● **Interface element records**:
:::::

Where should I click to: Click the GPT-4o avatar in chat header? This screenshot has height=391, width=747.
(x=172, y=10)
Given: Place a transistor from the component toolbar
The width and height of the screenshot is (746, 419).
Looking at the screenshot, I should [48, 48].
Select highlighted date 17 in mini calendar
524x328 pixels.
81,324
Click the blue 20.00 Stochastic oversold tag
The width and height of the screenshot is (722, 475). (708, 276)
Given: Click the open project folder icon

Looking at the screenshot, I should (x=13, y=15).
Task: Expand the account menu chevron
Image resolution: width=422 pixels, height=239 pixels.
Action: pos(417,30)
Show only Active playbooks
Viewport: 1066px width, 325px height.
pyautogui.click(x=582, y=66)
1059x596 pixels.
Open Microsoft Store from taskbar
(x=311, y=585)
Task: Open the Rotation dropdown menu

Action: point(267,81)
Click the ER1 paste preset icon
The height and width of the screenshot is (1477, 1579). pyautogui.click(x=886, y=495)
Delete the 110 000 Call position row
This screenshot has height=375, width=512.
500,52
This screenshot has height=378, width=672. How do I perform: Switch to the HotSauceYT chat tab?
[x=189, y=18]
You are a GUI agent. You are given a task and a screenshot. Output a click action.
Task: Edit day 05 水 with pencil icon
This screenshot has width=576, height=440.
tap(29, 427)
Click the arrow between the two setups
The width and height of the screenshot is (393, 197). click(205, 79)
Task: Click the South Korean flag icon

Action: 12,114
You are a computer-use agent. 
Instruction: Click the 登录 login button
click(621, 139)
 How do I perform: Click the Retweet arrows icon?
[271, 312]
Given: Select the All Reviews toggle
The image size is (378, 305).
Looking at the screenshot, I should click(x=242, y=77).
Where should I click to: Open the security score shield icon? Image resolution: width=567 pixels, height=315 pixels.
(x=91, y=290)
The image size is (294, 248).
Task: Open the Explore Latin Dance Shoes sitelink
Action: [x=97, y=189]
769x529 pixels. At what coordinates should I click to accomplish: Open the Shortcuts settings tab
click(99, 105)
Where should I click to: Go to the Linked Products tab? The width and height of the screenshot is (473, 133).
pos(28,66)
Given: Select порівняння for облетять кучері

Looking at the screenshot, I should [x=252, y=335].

:::::

● **TASK STATEMENT**:
Copy out each line in the records that contains the string "chat".

● **SOLUTION TO THIS PROBLEM**:
Where should I click to: Click the GPT-4o avatar in chat header? This screenshot has height=391, width=747.
This screenshot has height=378, width=672. How do I perform: Switch to the HotSauceYT chat tab?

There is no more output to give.